MY book just shows for a 2x2 matrix that it's lambda - # on the main diagonal, and everything else is negated.

so I took the determinant for the 3x3, but my book wants the characteristic EQ, which is what I posted above, but the answer in the b ook showed the polynomial characteristic which was lambda^3 etc etc and then sifted out....

10. TuringTest

$A=\left[\begin{matrix}5&0&1\\1&1&0\\-7&1&0\end{matrix}\right]$$(\lambda I-A)=0=\left|\begin{matrix}\lambda-5&0&-1\\-1&\lambda-1&0\\7&-1&\lambda\end{matrix}\right|$take the determinant and what do you get?

I got [7*lambda-8+(lambda-5)*(lambda(lambda)-1)]

as shown in my pic

13. TuringTest

I don't think you simplified correctly...

Idk check my pic, that's what maple gave me anyways....

[(lambda-5)*(lambda-1)(lambda)+7*(0*0)-(-1)*(-1)]+[(lambda-1)*7+(lambda-5)*0-(0*(-1))*lambda]

16. phi

I have always done det(A - lambda*I)=0

That's what the book shows us.

18. phi

It comes from $Ax =\lambda x$ or $Ax -\lambda x=0$ $(A -\lambda I) x=0$

19. TuringTest

$(\lambda-5)(\lambda-1)(\lambda)+(-1)^3-[7(\lambda-1)(-1)]=0$what @phi said is true, you can do it either way

Yeah the book says that, then goes into normal determinants.e

Why is it only [7(λ−1)(−1)]?

22. TuringTest

the other parts have 0's so we can ignore them

and why do you only do it twice? I'm so confused. I thought the diagonal rule is 3 diags - 3 diags.

oic yeah.

deerrp :P

I don't like Maple's answer >( Wolfram doesn't either :P.

27. phi

I use co-factors (L-5) * det (lower right 2x2) ignore the 0 -1 * det(lower left 2x2)

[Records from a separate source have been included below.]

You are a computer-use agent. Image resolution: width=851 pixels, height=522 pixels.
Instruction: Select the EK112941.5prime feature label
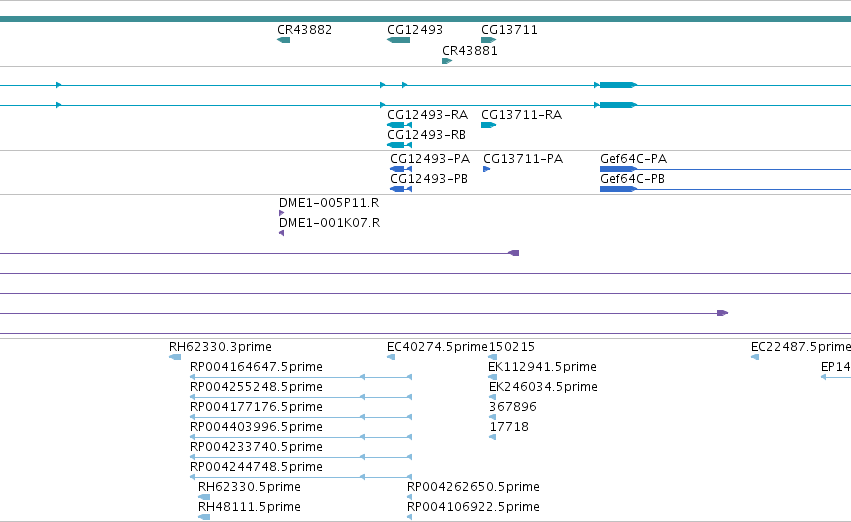coord(542,367)
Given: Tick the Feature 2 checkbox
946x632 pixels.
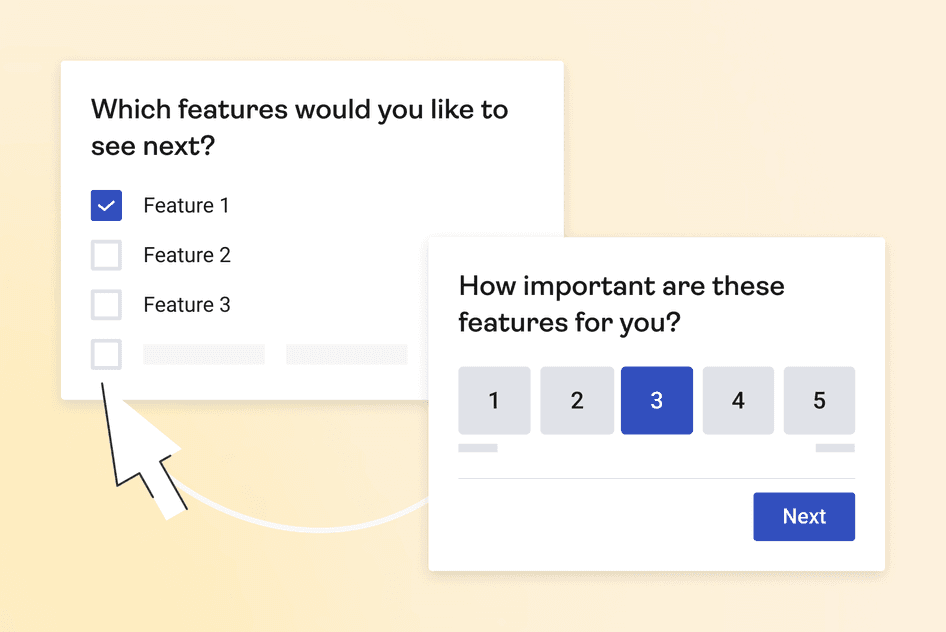Looking at the screenshot, I should pos(106,255).
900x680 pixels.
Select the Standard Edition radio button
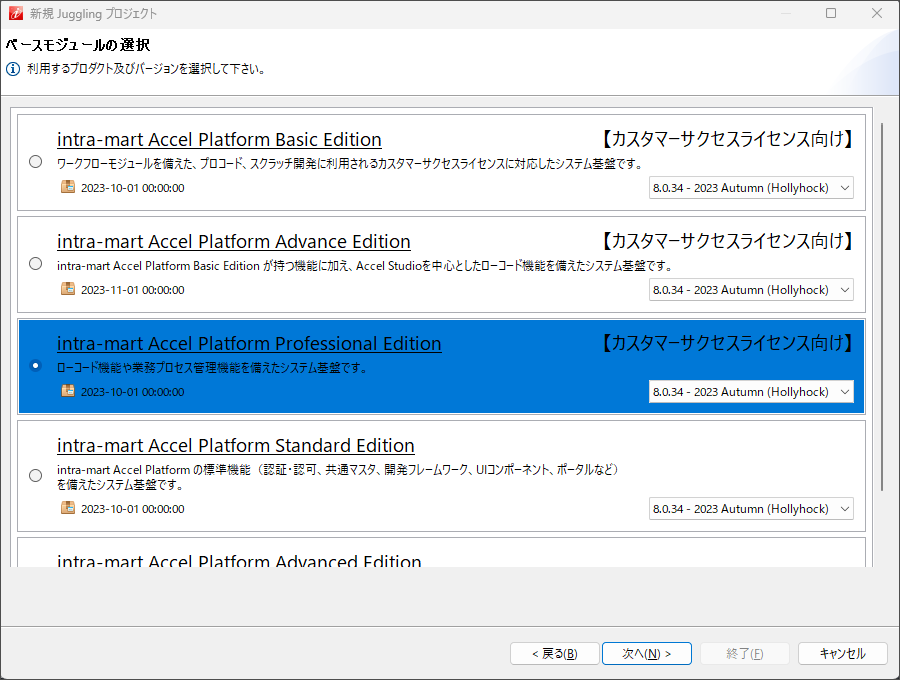click(36, 476)
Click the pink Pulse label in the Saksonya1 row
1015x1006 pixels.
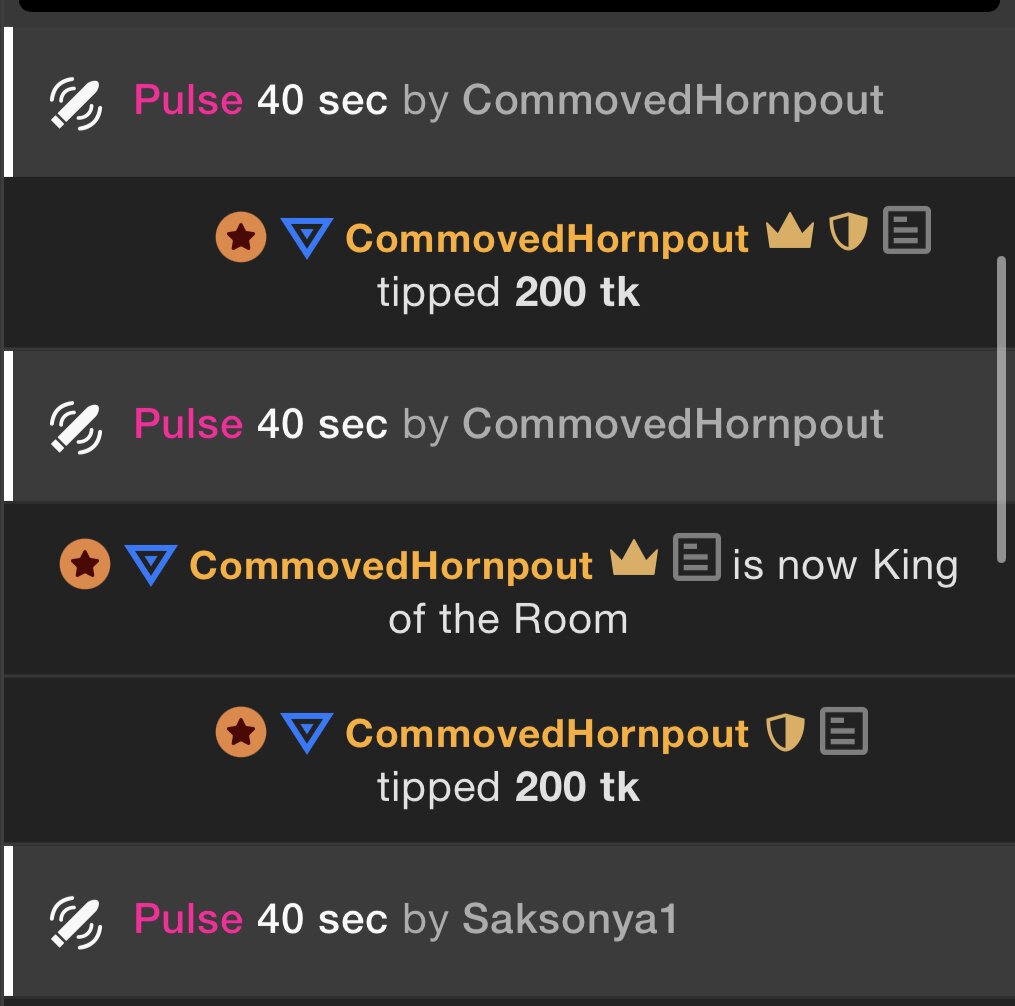click(188, 920)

I hate co factors... From TT's example I get [-7*lambda(-1)+1+(lambda(lambda-1))(lambda)] = 0

[((lambda-5)(lambda-1))(lambda)+(-1)^3]+[-7*(lambda-1)(-1)] = 0; [-7 lambda(-1) + 1 + lambda(lambda - 1)(lambda)] = 0

I just took what you did and entered it into Maple :P.

oh I think I know what Id id :P.

> [((lambda-5)(lambda-1))(lambda)+(-1)^3]+[-7*(lambda-1)(-1)] = 0; [-7 lambda(-1) + 1 + lambda(lambda - 1)(lambda)] = 0

I frogot to add some extra brackets :). Does this shizzle look better >(

Same thing it looks like >(

35. TuringTest

$(\lambda-5)(\lambda-1)(\lambda)+(-1)^3-[7(\lambda-1)(-1)]=0$$\lambda^3-6\lambda^2+5\lambda-1+7\lambda-7=0$$\lambda^3-6\lambda^2+12\lambda-8=0$I could have messed up, but I did it by eye...

TT never messes up :)

37. TuringTest

hehe, that attitude has cost me plenty of credits, so I strongly suggest you double-check me, and everyone else for that matter, on everything. I appreciate the confidence though :)

Normally maple gives me the good answer, but nope it's stupid :P.

40. TuringTest

yay :D always trust your brain first is the moral, I'd say Ok, dinner time, see ya!

NOOOOOOOOO!! 1 more quesitn plz.

42. TuringTest

$\lambda^3-6\lambda^2+12\lambda-8=(\lambda-2)^3=0$triple Eigenvalue, you can manage that I think ;) I really have to go, food getting cold read the link I gave you and good luck!!!!!!!!!!!!